Sinker

I couldn’t pull myself out of bed when you
rolled me into the back seat, drove to Canada,
put me at the engineless end of your fishing boat
and pushed away from the old crooked dock.

Father, you trolled silently across a private lake
and waited for me to start talking. I knew exactly
what you were doing. You’re not very clever, 
I thought, as we cut swaths through silky water

and sought healthy green trout we would admire
then release.
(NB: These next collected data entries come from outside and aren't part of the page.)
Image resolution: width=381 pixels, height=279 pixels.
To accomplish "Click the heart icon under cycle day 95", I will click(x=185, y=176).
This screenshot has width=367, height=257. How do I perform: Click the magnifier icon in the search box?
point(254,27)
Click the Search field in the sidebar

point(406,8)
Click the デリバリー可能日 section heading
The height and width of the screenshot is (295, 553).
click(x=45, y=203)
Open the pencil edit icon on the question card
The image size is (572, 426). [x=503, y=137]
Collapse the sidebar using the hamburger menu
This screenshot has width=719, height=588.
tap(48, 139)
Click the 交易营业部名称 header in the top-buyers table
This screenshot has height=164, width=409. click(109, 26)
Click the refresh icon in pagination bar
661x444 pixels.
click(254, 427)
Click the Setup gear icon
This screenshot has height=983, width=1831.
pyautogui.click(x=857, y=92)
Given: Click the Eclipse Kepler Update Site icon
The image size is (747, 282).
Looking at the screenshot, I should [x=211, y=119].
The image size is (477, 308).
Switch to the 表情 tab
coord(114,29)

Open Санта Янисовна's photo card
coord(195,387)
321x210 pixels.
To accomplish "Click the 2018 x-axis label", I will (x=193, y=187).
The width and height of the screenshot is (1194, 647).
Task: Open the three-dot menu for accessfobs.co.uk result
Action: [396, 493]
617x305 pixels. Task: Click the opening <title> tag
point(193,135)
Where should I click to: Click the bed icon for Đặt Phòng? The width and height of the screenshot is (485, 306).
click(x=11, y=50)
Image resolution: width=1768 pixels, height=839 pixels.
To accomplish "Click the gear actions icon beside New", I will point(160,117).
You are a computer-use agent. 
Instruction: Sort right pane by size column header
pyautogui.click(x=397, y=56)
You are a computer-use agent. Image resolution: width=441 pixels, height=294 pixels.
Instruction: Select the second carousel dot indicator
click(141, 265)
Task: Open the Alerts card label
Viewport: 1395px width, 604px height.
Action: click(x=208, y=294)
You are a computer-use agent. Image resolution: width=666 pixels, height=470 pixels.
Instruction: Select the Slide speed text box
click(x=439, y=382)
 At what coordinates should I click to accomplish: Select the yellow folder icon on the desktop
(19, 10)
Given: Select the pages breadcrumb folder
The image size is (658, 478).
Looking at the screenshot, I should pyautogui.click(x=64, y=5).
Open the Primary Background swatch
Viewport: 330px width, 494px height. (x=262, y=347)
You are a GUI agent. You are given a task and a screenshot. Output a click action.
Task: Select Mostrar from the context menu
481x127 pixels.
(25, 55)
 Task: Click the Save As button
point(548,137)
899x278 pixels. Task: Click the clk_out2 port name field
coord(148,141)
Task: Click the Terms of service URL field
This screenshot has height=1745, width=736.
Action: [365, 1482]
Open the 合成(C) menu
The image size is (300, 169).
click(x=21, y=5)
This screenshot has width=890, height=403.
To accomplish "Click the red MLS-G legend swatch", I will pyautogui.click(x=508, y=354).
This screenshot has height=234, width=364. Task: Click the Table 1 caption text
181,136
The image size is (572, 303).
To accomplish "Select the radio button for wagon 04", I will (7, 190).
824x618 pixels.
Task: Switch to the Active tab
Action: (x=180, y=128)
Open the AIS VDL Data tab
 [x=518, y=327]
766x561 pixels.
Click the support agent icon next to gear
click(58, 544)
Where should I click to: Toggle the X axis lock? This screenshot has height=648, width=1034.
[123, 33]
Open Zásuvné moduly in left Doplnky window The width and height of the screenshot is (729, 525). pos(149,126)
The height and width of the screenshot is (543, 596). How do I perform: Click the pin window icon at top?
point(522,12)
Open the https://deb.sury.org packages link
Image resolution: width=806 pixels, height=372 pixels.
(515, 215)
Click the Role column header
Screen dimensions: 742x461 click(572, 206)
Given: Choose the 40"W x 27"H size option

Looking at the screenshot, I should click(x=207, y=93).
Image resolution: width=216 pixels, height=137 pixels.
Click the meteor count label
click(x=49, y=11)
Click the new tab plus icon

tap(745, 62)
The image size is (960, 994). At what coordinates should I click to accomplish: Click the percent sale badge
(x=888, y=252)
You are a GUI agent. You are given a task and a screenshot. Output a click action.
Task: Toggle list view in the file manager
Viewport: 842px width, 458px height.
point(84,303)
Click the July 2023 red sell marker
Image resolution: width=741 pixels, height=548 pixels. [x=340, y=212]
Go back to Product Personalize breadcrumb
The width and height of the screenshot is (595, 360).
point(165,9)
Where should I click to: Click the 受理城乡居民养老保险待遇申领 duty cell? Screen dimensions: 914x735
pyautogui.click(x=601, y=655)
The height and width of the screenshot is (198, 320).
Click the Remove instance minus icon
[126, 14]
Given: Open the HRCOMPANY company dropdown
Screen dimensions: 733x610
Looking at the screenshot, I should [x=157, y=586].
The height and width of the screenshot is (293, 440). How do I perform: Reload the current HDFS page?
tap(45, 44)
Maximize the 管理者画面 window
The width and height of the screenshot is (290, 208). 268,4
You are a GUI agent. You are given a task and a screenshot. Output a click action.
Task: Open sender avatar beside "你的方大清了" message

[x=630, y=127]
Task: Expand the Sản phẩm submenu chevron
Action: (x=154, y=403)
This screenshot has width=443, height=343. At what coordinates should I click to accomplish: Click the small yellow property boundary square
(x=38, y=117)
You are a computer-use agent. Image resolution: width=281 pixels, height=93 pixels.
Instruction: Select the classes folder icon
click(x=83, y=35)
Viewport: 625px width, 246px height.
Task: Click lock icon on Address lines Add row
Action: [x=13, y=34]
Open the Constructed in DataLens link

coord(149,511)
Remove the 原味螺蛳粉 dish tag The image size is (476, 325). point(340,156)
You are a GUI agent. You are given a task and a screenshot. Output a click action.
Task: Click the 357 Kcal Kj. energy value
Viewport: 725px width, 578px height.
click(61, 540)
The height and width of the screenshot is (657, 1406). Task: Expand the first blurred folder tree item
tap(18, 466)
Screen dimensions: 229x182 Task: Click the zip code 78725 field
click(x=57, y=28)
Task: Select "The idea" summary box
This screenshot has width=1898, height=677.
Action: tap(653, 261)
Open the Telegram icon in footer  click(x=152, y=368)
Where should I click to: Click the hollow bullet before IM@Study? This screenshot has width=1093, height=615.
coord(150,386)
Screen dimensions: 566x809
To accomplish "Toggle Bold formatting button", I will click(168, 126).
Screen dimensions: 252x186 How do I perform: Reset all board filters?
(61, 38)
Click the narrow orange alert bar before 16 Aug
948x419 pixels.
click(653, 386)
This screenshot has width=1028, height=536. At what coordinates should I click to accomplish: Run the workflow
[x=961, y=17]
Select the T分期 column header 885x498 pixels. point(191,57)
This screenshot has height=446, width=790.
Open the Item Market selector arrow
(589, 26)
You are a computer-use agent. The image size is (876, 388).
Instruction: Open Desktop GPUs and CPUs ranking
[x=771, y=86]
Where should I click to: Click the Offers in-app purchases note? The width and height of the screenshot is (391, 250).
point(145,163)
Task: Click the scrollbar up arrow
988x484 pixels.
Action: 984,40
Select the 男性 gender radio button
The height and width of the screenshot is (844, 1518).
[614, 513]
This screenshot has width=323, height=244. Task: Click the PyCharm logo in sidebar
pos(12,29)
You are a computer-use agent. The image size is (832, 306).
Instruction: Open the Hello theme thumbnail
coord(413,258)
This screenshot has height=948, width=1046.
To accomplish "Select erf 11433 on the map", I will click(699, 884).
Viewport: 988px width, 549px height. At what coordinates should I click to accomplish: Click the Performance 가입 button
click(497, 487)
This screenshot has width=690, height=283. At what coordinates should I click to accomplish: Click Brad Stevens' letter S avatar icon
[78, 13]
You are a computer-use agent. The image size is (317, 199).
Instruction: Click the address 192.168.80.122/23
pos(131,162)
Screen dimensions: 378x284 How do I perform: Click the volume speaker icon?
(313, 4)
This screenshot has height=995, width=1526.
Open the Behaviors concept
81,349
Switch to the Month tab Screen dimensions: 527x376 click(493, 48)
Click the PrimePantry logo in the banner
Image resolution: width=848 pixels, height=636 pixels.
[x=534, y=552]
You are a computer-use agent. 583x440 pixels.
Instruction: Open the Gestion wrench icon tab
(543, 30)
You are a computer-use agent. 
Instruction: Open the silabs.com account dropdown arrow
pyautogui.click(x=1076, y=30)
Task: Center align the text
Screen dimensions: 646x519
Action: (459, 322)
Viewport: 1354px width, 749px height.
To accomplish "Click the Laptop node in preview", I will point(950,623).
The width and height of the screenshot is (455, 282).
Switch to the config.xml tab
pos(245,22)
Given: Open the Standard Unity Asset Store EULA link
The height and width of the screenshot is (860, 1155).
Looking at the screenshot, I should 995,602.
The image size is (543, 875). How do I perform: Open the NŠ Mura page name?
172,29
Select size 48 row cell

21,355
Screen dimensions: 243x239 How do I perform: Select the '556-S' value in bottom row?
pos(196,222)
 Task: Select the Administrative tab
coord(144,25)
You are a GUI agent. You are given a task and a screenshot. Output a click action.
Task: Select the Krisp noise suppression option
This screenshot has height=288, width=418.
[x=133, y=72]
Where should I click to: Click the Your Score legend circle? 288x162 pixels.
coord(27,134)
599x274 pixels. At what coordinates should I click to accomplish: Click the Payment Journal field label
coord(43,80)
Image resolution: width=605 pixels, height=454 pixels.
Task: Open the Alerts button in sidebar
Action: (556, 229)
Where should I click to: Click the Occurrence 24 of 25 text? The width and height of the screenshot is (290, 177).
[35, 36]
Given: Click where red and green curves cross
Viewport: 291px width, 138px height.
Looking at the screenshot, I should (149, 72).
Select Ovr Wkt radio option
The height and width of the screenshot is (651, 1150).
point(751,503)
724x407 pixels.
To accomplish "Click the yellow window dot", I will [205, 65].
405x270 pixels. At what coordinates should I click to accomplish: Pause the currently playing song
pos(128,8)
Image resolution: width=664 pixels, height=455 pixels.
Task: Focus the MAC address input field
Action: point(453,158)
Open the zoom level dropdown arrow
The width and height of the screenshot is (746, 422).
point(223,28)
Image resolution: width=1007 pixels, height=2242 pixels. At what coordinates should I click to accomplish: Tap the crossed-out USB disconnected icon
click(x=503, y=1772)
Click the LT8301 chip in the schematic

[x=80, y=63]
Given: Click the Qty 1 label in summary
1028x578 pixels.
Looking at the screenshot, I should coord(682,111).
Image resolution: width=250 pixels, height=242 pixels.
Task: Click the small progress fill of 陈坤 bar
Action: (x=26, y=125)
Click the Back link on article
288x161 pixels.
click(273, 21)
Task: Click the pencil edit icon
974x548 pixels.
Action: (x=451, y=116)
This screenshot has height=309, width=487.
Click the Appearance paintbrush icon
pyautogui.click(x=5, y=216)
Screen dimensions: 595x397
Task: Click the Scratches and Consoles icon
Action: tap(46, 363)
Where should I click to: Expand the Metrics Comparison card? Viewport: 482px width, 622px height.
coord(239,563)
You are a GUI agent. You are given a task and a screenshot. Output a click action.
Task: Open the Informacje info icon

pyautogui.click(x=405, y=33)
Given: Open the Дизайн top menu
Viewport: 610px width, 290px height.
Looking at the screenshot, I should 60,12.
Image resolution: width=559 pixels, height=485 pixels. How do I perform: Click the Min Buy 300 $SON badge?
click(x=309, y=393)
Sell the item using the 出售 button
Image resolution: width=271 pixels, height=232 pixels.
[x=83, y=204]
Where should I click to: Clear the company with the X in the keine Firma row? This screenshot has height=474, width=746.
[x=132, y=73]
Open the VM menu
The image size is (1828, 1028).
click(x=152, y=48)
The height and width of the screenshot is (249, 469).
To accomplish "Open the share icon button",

I was twenty and still needed to
catch the biggest one—to show you I could do
anything because I’m your daughter, because you’re

my father and you never did anything wrong
even though things could have been so much
better. If I hadn’t been so spent, I would have
told you that you should have been home more,

that you’d forgotten how your wife sacrificed,
how your only son sent your only daughter
to the hospital with his rage. I couldn’t find a way to
tell you—no family is perfect, I know you did your best—

but I’m still broken. When my line got tangled,
I sat pondering the knot, how it got there,
how to best untangle it, when you swooped down,
pulled the hunter’s knife from your belt and cut the knot

out. I watched the clear, tangled string sink down through
green algae water until it disappeared. Then I looked up at
you, recognizing you, still unable to say that the knot wasn’t
gone—now we just couldn’t see it under all that water.